Lab-in-a-Knee: Simultaneous Measurement of in Vivo Forces and Kinematics

The International Society for Technology in Arthroplasty (ISTA)



Abstract

Background

While in vivo kinematics and forces in the knee have been studied extensively, these are typically measured during controlled activities conducted in an artificial laboratory environment and often do not reflect the natural day-to-day activities of typical patients. We have developed a novel algorithm that together with our electronic tibial component provide unsupervised simultaneous dynamic 3-D kinematics and forces in patients.

Methods

An inverse finite element approach was used to compute knee kinematics from in vivo measured knee forces. In vitro pilot testing indicated that the accuracy of the algorithm was acceptable for all degrees of freedom except knee flexion angle. We therefore mounted an electrogoniometer on a knee sleeve to monitor knee flexion while simultaneously recording knee forces. A finite element model was constructed for each subject. The femur was flexed using the measured knee flexion angle and brought into contact with the fixed tibial insert using the three-component contact force vector applied as boundary conditions to the femoral component, which was free to translate in all directions. The relative femorotibial adduction-abduction and axial rotation were varied using an optimization program (iSIGHT, Simulia, Providence, RI) to minimize the difference between the resultant moments output by the model and the experimentally measured moments. Maximum absolute error was less than 1 mm in anteroposterior and mediolateral translation and was 1.2° for axial rotation and varus-valgus angulation. This accuracy is comparable to that reported for fluoroscopically measured kinematics. We miniaturized the external hardware and developed a wearable data acquisition system to monitor knee forces and kinematics outside the laboratory.

Results

Knee forces were monitored in three subjects during unsupervised outdoor walking. The terrain included level ground, varying grade slopes, hiking trails, and hiking off-trail. In general knee forces were higher than those measured in the laboratory (2.2 xBW). Peak knee forces were highest (>3 xBW) when hiking up and down a 10° slope. One subject tripped and recorded over 5 x bodyweight.

Conclusions

This method of obtaining combined kinematics and forces with minimal external hardware greatly increases our ability for capturing true kinematics and forces. Unsupervised activities outside the laboratory generated significantly different forces compared to in-laboratory measurements. Clinically relevant data can be obtained for preclinical testing of prostheses as well as for advising patients regarding postoperative rehabilitation and activities.

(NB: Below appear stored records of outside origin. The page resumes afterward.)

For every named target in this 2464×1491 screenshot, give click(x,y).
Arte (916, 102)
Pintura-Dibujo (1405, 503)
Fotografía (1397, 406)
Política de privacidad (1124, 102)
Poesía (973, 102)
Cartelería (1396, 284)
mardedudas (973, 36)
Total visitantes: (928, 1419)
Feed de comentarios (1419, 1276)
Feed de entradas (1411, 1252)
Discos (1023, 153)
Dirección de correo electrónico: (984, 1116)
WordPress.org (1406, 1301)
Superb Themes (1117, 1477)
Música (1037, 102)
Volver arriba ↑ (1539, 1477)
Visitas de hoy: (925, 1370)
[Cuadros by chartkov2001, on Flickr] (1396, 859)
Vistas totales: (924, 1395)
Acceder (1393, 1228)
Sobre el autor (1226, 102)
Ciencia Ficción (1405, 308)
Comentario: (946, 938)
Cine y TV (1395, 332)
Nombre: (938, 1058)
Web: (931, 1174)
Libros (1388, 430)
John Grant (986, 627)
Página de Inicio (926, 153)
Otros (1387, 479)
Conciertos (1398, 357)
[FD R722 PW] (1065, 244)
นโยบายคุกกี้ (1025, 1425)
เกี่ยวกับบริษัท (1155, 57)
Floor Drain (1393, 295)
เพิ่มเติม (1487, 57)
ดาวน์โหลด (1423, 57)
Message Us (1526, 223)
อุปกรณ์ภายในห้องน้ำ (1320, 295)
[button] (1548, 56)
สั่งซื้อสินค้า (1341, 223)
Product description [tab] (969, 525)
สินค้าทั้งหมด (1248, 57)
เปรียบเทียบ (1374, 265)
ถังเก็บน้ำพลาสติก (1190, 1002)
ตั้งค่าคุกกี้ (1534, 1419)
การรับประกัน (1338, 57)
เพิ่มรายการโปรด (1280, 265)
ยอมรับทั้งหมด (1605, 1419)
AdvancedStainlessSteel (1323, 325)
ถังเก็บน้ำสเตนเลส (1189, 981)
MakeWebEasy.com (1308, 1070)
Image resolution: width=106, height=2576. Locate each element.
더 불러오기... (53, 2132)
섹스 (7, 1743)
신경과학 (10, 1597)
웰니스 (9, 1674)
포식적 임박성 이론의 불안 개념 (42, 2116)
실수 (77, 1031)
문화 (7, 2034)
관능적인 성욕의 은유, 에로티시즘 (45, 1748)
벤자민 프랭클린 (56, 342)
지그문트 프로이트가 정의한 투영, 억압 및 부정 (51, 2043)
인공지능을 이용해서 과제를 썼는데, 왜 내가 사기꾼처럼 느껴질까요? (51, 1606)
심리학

We are now able to continuously monitor data over extended periods of time (days or weeks) and to record naturally occurring events (in contrast to choreographed activity). Since we compute tibiofemoral contact as part of the algorithm to determine the kinematics, the forces and kinematics are already integrated with contact analysis. These data can be used as input into damage and wear models to predict failure or for validation of biomechanical models of the knee, which predict knee forces and kinematics. Continuously monitoring in vivo knee forces and kinematics under daily conditions will identify weaknesses and potential areas of failure in current designs and will provide direction into enhancing the function and durability of total knee arthroplasty.